身代わり猫を貸す店
白里りこ
貸すっていうか借りさせる
一人旅で近くの観光地に赴いた先で、「猫の手貸し屋」というのがあったので入ってみた。
店内には一抱えもある大きくてカラフルな猫のぬいぐるみが三体だけ置いてあった。パッチワークみたいに色鮮やかな布が縫い合わされている。目の部分がやたらとギョロリとしていて可愛くない。何だこの店は。まあいいや出ようかなと思った矢先に店員に声をかけられた。
「それは身代わり猫のお守りですよ」
お婆さんだった。
「身代わり猫ですか」
「あなたは近い将来大きな危機に見舞われる。その時その猫が身代わりになってくれますよ」
「はあ」
胡散臭い婆さんだ。
「失礼します」
店を出るために引き戸を開けようとしたが開かない。いくらガタガタやっても開かない。
「大きな危機に見舞われる方をみすみすお帰しするわけには参りません」
お婆さんは言った。
「すみません、今まさに僕は危機に見舞われています。帰れないっていう危機に」
「うちの猫をお借りなさいな。そしたら出して差し上げます。お値段は何と六千円。命が助かると思えばびっくりするほど安いもんでしょう」
「すみません、買わされるまで出られない店なんて、これは新手の悪徳商法か何かですか? 無茶苦茶すぎて僕もびっくりです」
「誰が買わせると言いましたか。これは貸出料金です。猫は返していただきますからね」
「ますます訳が分からないな。こんな店二度と来ませんからどっちみち無理ですよ」
「借りろーっ。死にたいんか貴様ーっ」
お婆さんは猫を片手でグワシッと引っ掴むと、それで僕に体当たりをしてきた。僕は開かないガラス扉に頭をぶつけて倒れた。お婆さんが僕に馬乗りになって、猫で顔をぶん殴ってくる。
「借りろ! 借りろ! 借りるまで返さんぞ」
「やっやめろこのイカレババア! ブッフォ」
ひ弱な僕はすぐに降参した。大人しく六千円を手渡すと、赤と黄色と緑の猫のぬいぐるみを渡された。
「ではご武運を」
「もう沢山だ。これ以上の災難なんてあってたまるか」
散々な思いで引き戸を開けると今度はすんなり開いた。僕が店を一歩出ると、店そのものがかき消えてしまった。
「うわ」
後には巨大なぬいぐるみを抱えた僕だけが佇んでいた。
これどうやって返すんだ、と思ったが、もう出られただけでよしということにした。観光は切り上げてさっさと帰ろう。

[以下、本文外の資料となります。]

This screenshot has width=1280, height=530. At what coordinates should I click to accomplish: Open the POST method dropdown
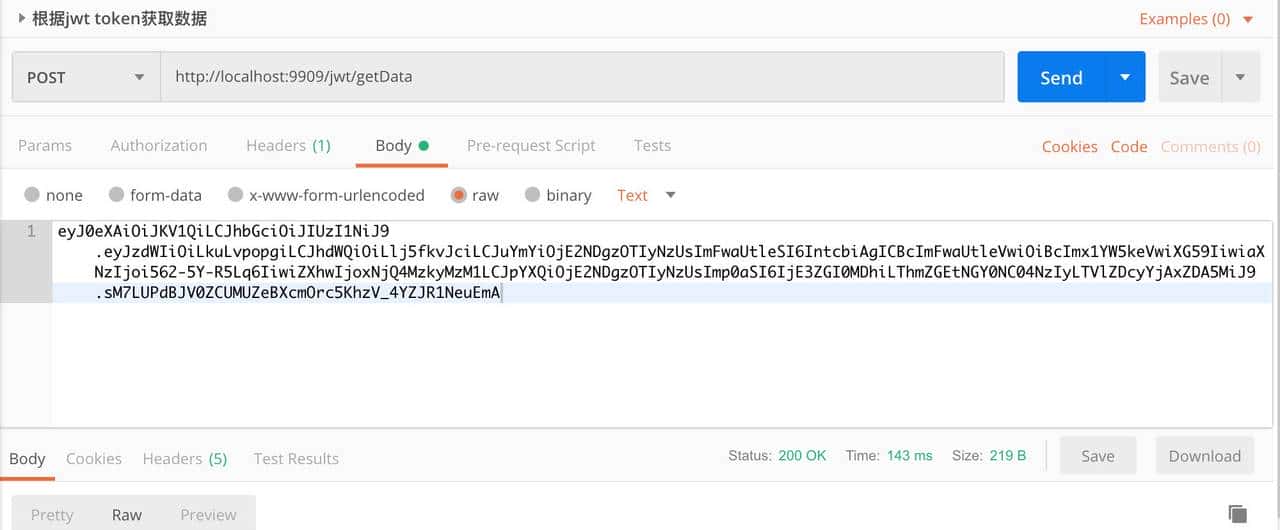pyautogui.click(x=86, y=78)
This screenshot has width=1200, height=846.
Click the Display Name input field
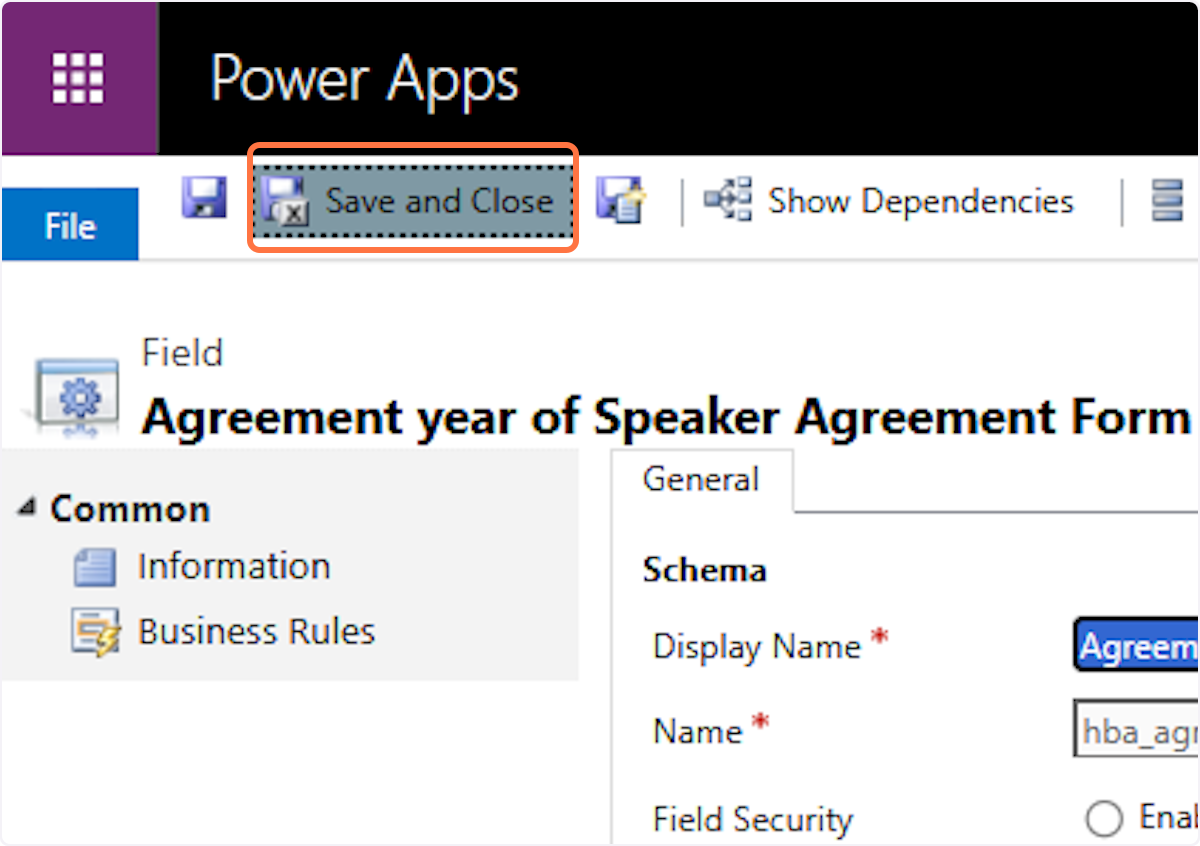click(1137, 647)
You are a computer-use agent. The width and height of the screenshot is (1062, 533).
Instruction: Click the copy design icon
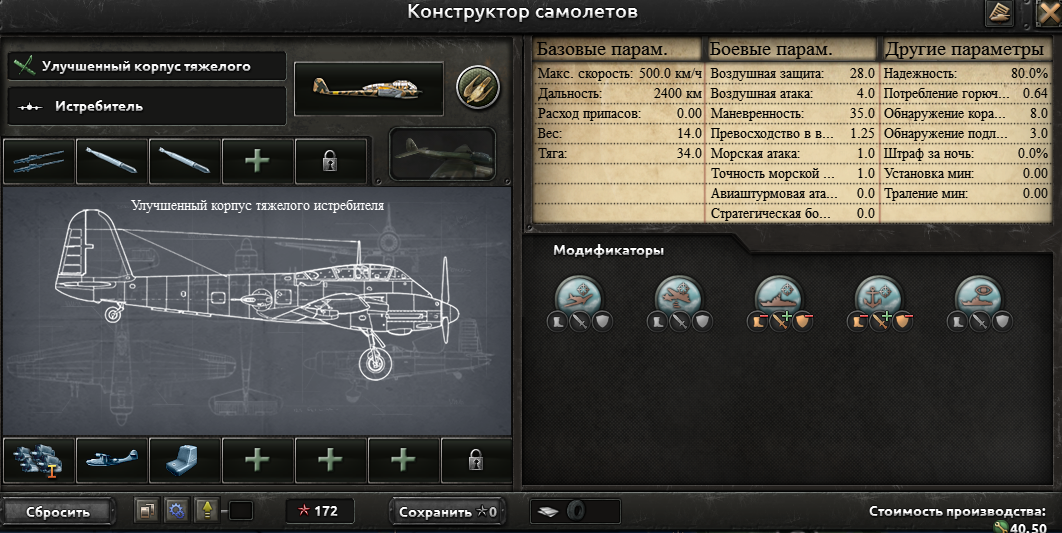[146, 511]
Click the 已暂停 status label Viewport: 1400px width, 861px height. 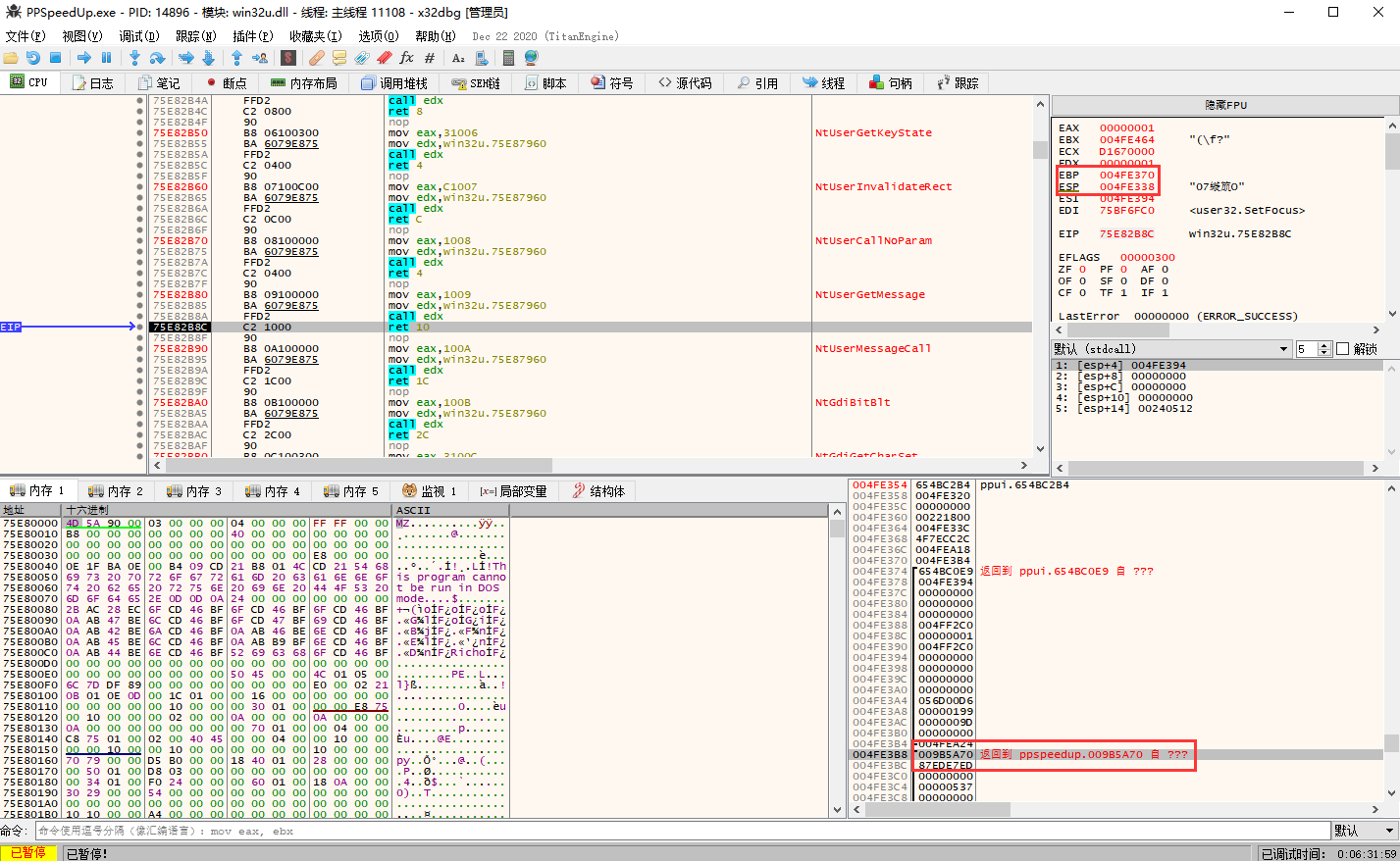28,853
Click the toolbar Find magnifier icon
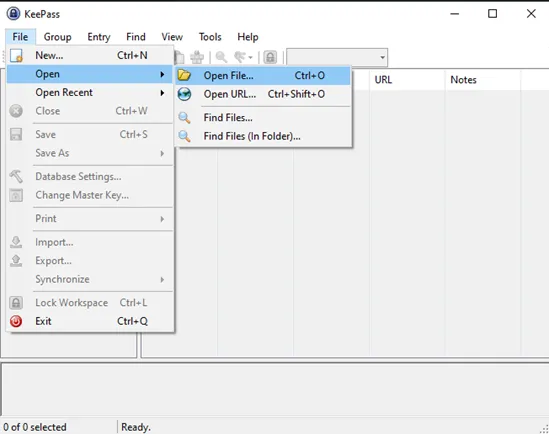Screen dimensions: 549x434 (x=221, y=57)
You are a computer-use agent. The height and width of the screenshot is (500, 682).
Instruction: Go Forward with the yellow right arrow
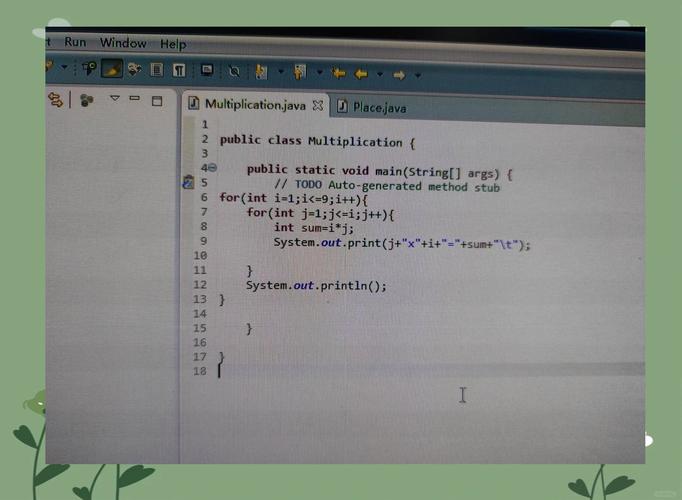point(398,74)
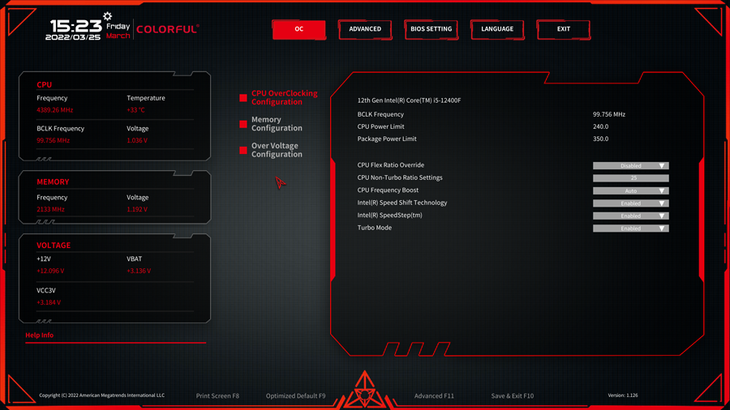730x410 pixels.
Task: Select the OC tab
Action: (298, 30)
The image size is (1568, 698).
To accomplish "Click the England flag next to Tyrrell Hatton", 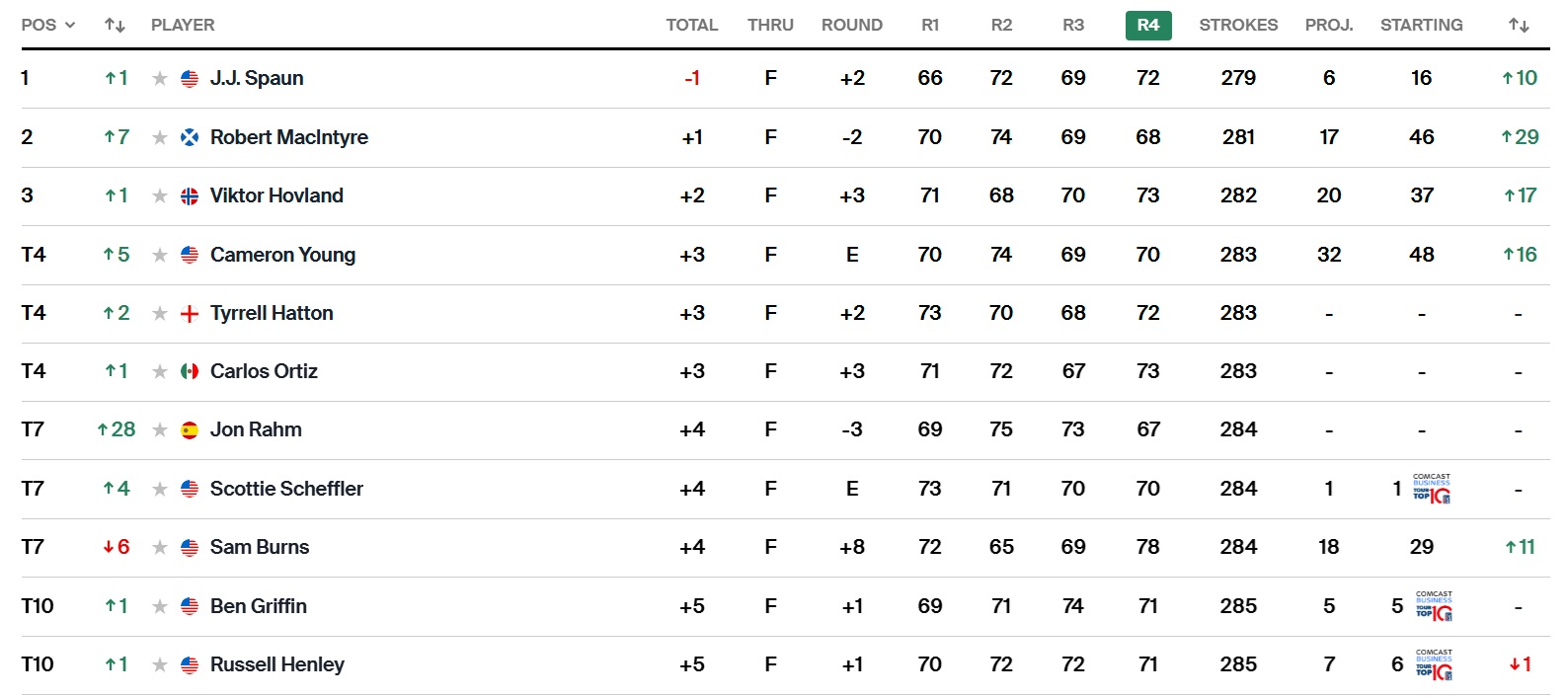I will 190,314.
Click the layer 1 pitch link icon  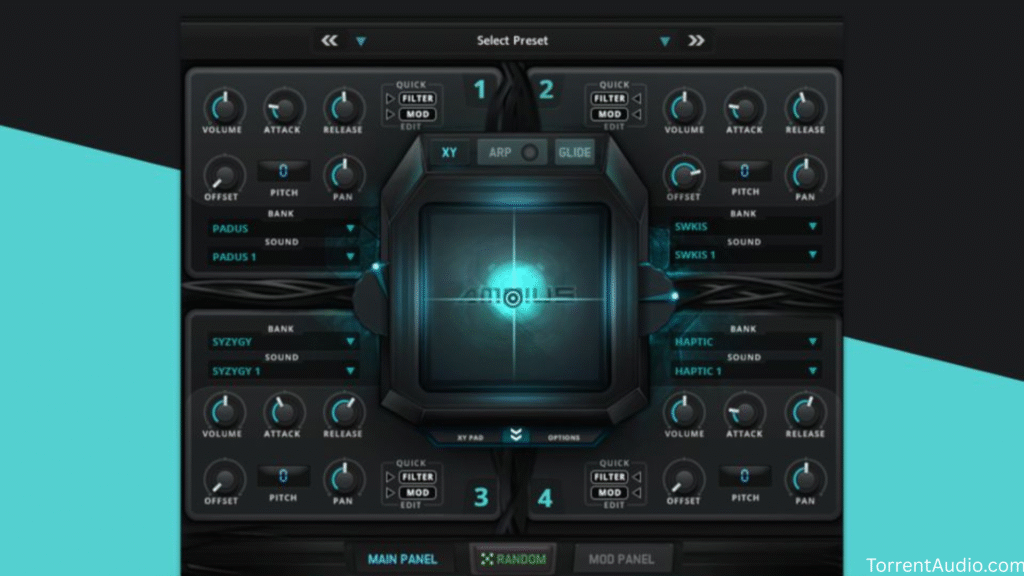tap(283, 171)
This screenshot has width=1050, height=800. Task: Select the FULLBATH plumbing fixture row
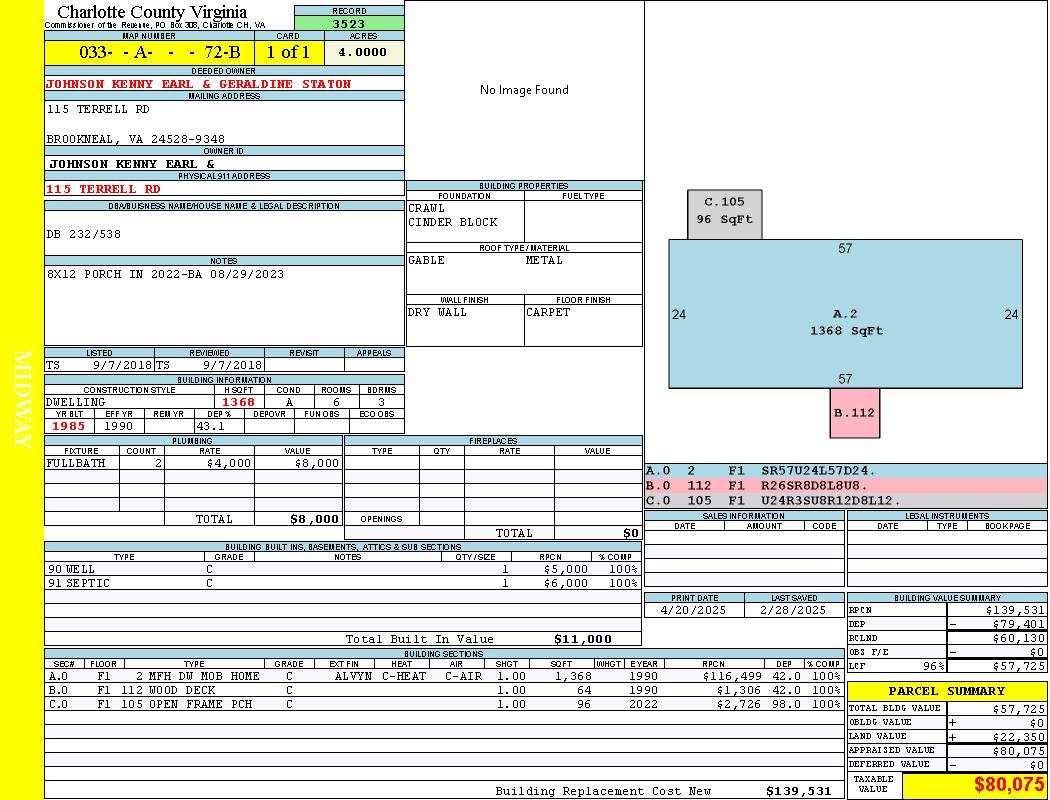point(193,464)

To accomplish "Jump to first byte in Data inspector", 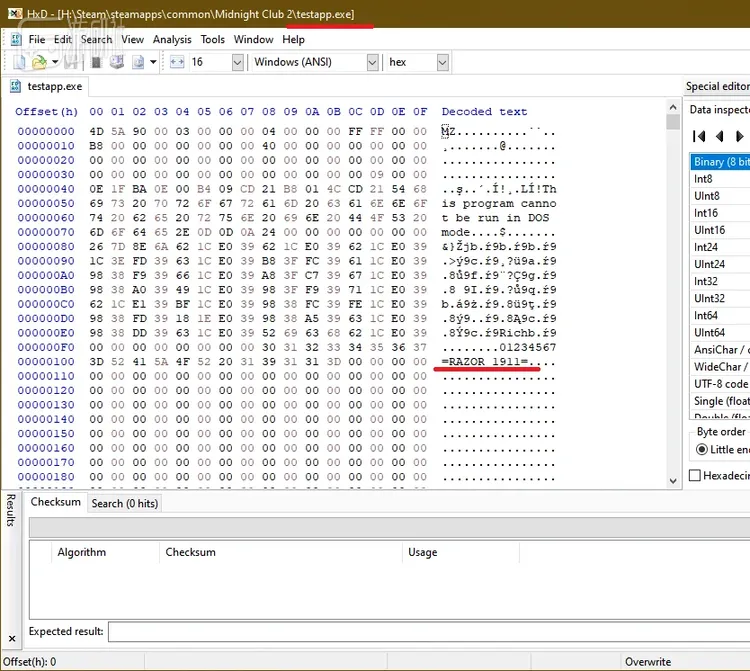I will coord(699,136).
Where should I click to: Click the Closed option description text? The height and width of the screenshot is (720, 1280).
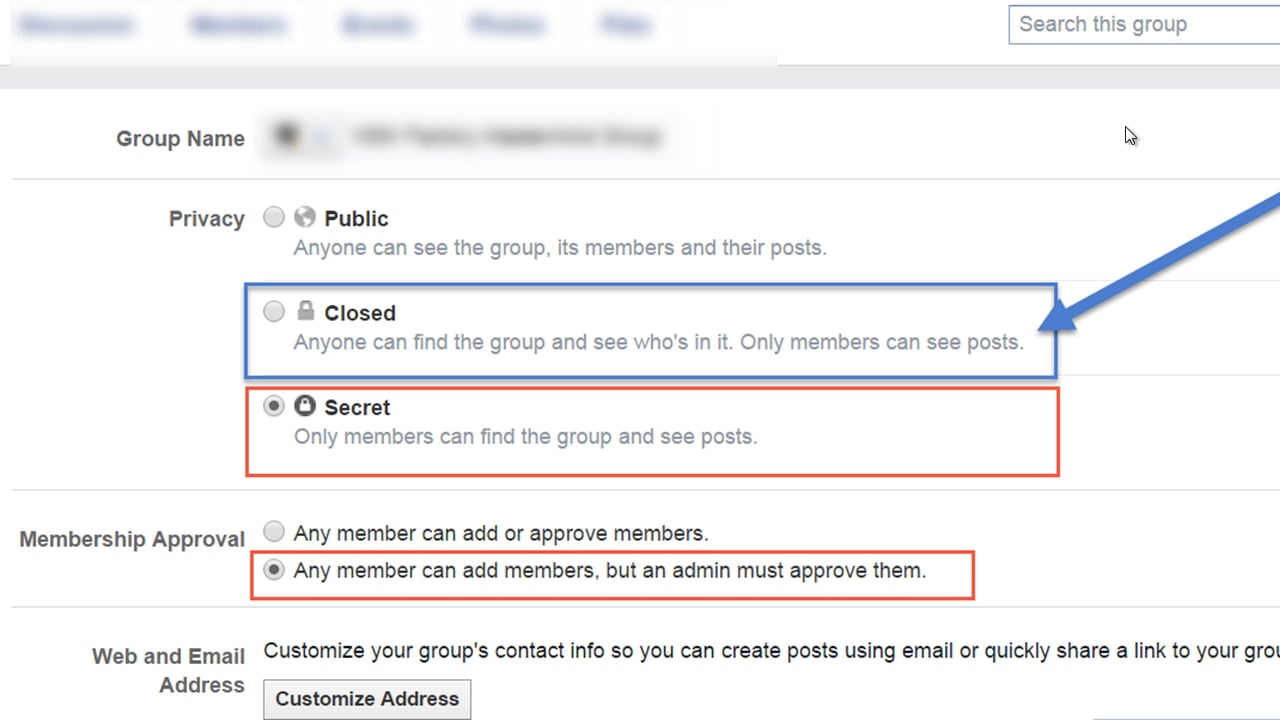(658, 342)
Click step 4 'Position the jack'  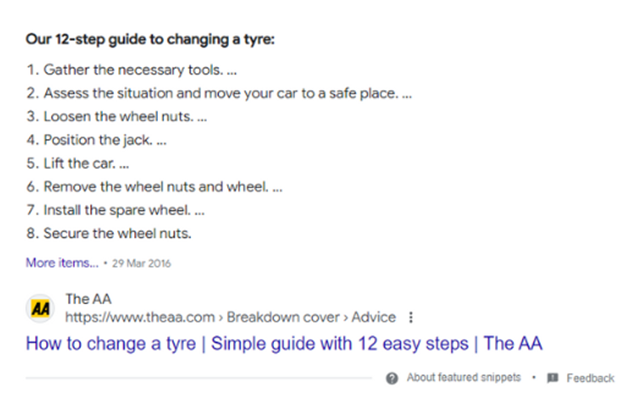[x=97, y=140]
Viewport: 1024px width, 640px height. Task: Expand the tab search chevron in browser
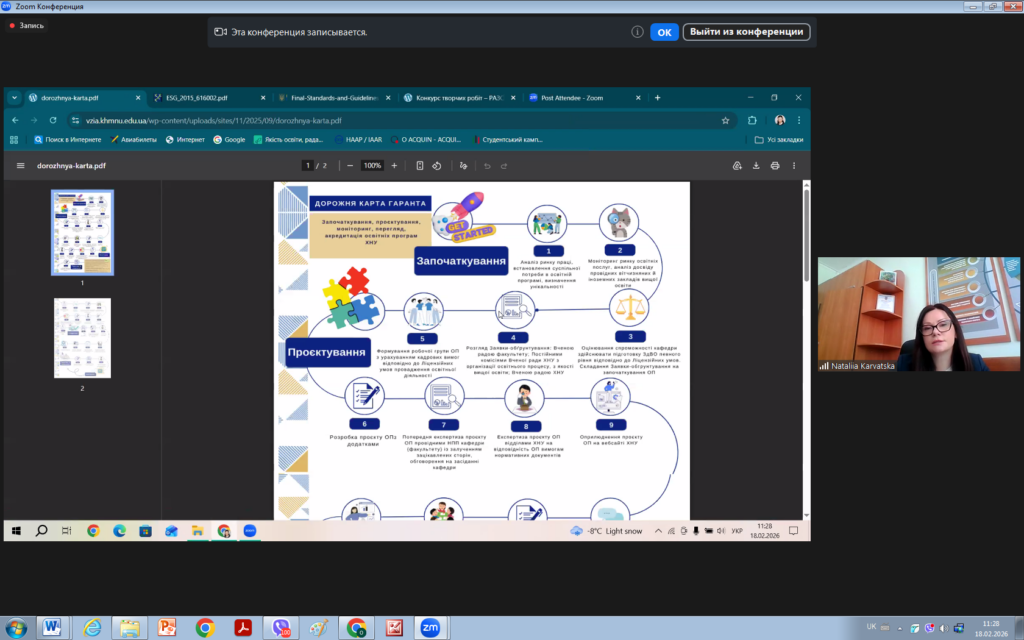[14, 98]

小道を後にして大道路に出る。そこから電車の駅に向かおうと歩き出した。
道ゆく人がちらちらとこちらを見てくる。いい歳した男がへんてこりんな猫のぬいぐるみを抱っこしていたらそりゃあ不審に思われる。
はーあ何で僕がこんな目にと思った途端に僕が歩いている道にトラックが勢いよく突っ込んできた。僕も通行人も後ろの商店もグチャグチャになった。
と思ったら僕だけ瞬間移動したみたいにトラックの後ろに立っていた。身代わり猫は腕の中から消えていた。
事故現場からどでかいカラフルな猫が無傷で這い出してくるのが見えた。猫はギョロリとした目で僕のことをみて「にゃあ」と鳴くと、空中にぴょこんと飛び出して、フッと姿を消した。
その後事情聴取やら何やら色々あっただけで僕は無事だった。命が助かった。
ただやっぱりあの店は胡散臭いと思った。
だってあの店の中でドタバタやっていなかったら、僕はあの時間に事故現場にいなかったじゃないか。あの店に行かなかったら大きな危機なんていうやつも僕に降り掛からなかったはず。
つまり僕は無駄に六千円を巻き上げられただけということになる。
何にせよ珍しい体験だった。店が消えたり、ぬいぐるみが動いたり、変なものを沢山見る羽目になった。
あのお婆さんは今日もどこかに出店しては、誰かをとっ捕まえているかもしれない。願わくば二度と再び僕の前に現れないで欲しい。そのせいで大きな危機に見舞われたくもないし、六千円を無駄にしたくもないから。